Defra has announced a new strategy to control the BTV8 Bluetongue virus, which is spreading through cattle herds and sheep flocks in north-west Europe.
Industry figures fear that an outbreak in the UK would have a serious effect on the country's meat supply because of the cattle movement restrictions required by the European Commission.
"The first job is to keep the disease out," said NFU livestock board chairman Thomas Binns. "If the disease spreads over wide areas, it is important the economic damage caused by movement restrictions does not become greater than the damage caused by the disease."
Current rules require a 150km surveillance zone to be put in place around each outbreak, and maintained for 120 days from the last reported case. Stock from other areas would not be allowed to travel through these zones, unless moving direct to slaughter.

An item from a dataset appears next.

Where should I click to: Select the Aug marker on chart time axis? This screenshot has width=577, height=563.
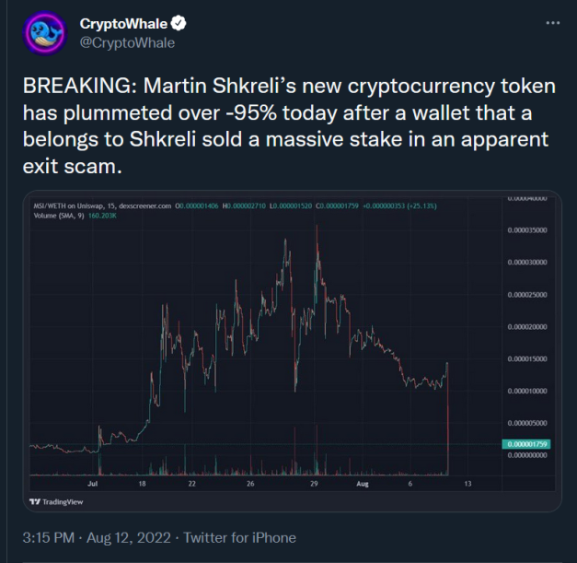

Livestock specialists are resigned to the arrival of the virus in the UK, but say the rules to contain it may disrupt the red meat supply chain.

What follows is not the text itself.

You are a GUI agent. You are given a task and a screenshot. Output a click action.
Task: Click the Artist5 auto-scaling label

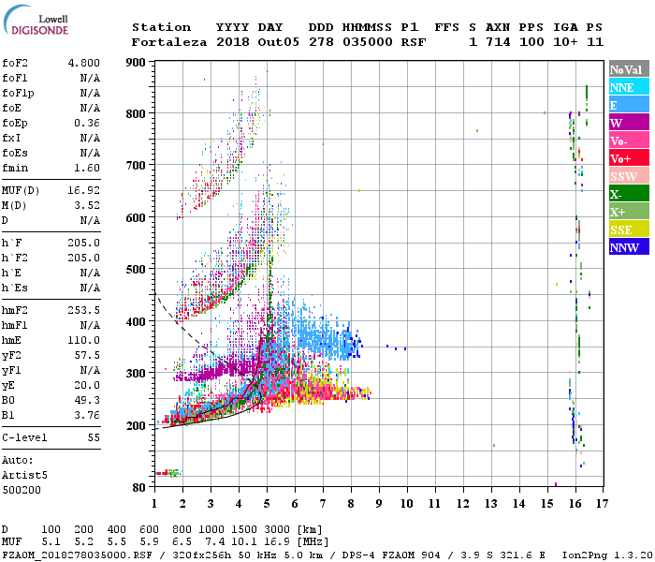pyautogui.click(x=24, y=475)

"The impact of movement controls could be significant for red meat suppliers unless they are countered by a government and industry agreement to make Great Britain a single control zone," said BMPA director Stuart Roberts.

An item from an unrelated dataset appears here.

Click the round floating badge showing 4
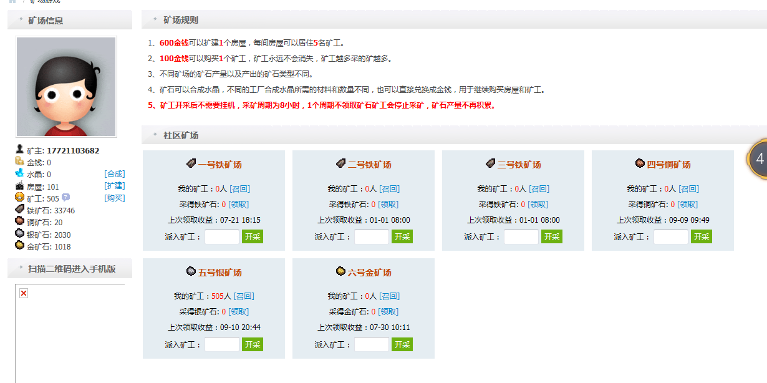The height and width of the screenshot is (383, 767). [758, 159]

"BTV8 is described as a mild virus, but mortality and performance reduction problems could affect abattoir intake if reports from France that this year's mortality rates are higher prove correct."
The Defra strategy includes "rigorous" first phase measures to keep the disease out of the UK and contain outbreaks. It also stresses the need for a second phase operation, which will allow the industry to live more easily with the disease should it become widespread.
UK chief vet Debby Reynolds stressed that the risk of BTV8 infection entering Britain remained "low".